Skocz do zawartości

Nasza strona utrzymywana jest wyłącznie z reklam. Dlatego prosimy o wyłącznie AdBlocka w przeglądarce podczas korzystania z witryny https://megane.com.pl

Sklep z częściami do Renault - sprawdź iParts.pl

Problemy z obrotami po odpaleniu silnika - prośba do użytkowników silnika 1.4 95 km


akm97

Rekomendowane odpowiedzi

 

Kwestia obrotów rozwiązana, myślę definitywnie, ale po ostatnich przymrozkach powrócił się problem z poszarpywaniem po odpaleniu zimnego silnika.
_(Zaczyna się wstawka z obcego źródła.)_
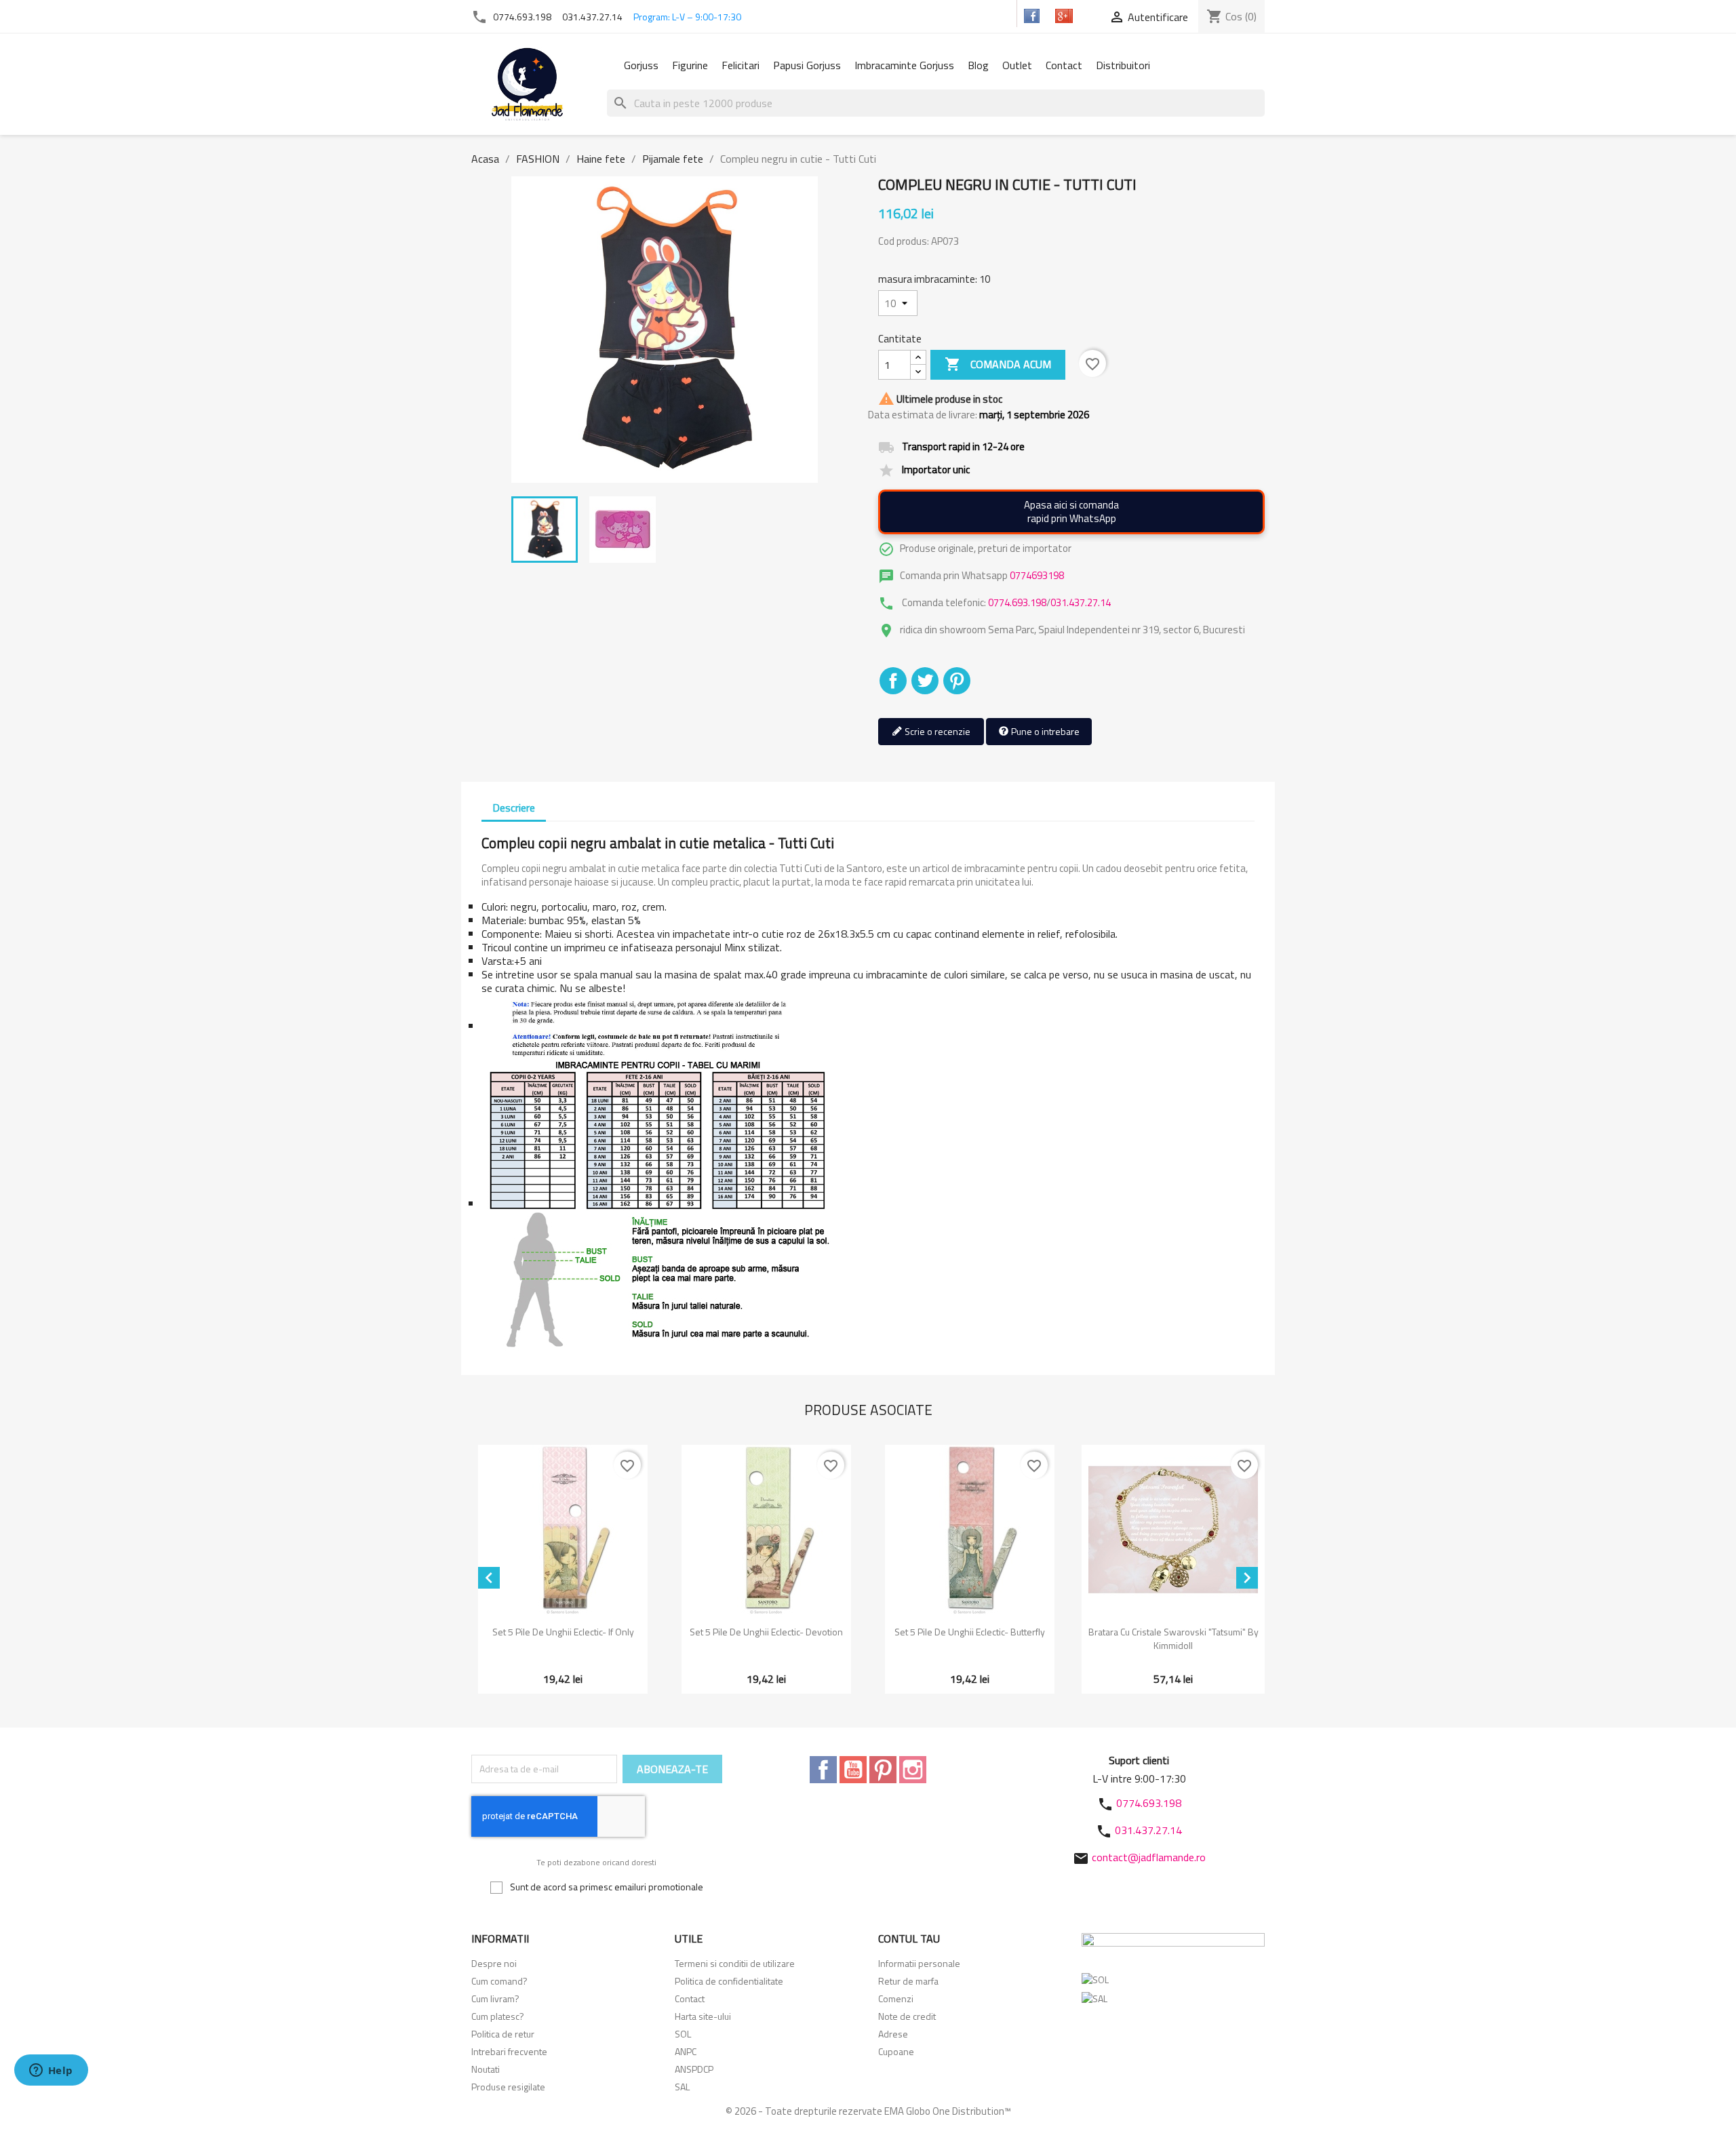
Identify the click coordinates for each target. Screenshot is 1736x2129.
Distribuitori (1123, 65)
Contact (1064, 65)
Trwa to krótko, bo może kilka-kilkanaście sekund, ale jeszcze przez jakiś okres silnik choć już nie szarpie to jest trochę niemrawy.

 

Mam wobec tego pytanie

 

W dniu 14.04.2024 o 10:50, Andrzej-2010 napisał(a):

 C/Warto zmniejszyć do 0,7 mm - aby oszczędzać cewki ;

       - świece i cewki - muszą być suche i czyste,

Czy Twoja sugestia Andrzej, dot. zmniejszenia odstępu elektrod świec ma również zastosowanie jeśli nie mam LPG? Świece to Bosch FR7DC.

 

I jeszcze kwestia zbyt dużego podciśnienia w kolektorze dolotowym. Czy dobrze rozumuję, że:

 - brudny filtr, zagięty przewód do filtra - spowoduje zwiększenie podciśnienia?

 -nieszczelność w dolocie, np. na którym czujniku - powinna spowodować zmniejszenie podciśnienia?

 

Stosując się do Twoich sugestii odpiąłem w trakcie pracy pokrywę obudowy z filtrem, przez co wyeliminowałem ew. problem z brudnym filtrem, puszką (rezonansową?), zagiętą rurą itp., ale odczyt na DDT się nie zmienił w ogóle (ok. 400 mb). 

Zastanawiam się, czy ta kwestia może mieć wpływ na to poszarpywanie, chociaż podciśnienie w zasadzie nie zmienia się na zimnym i po pełnym rozgrzaniu.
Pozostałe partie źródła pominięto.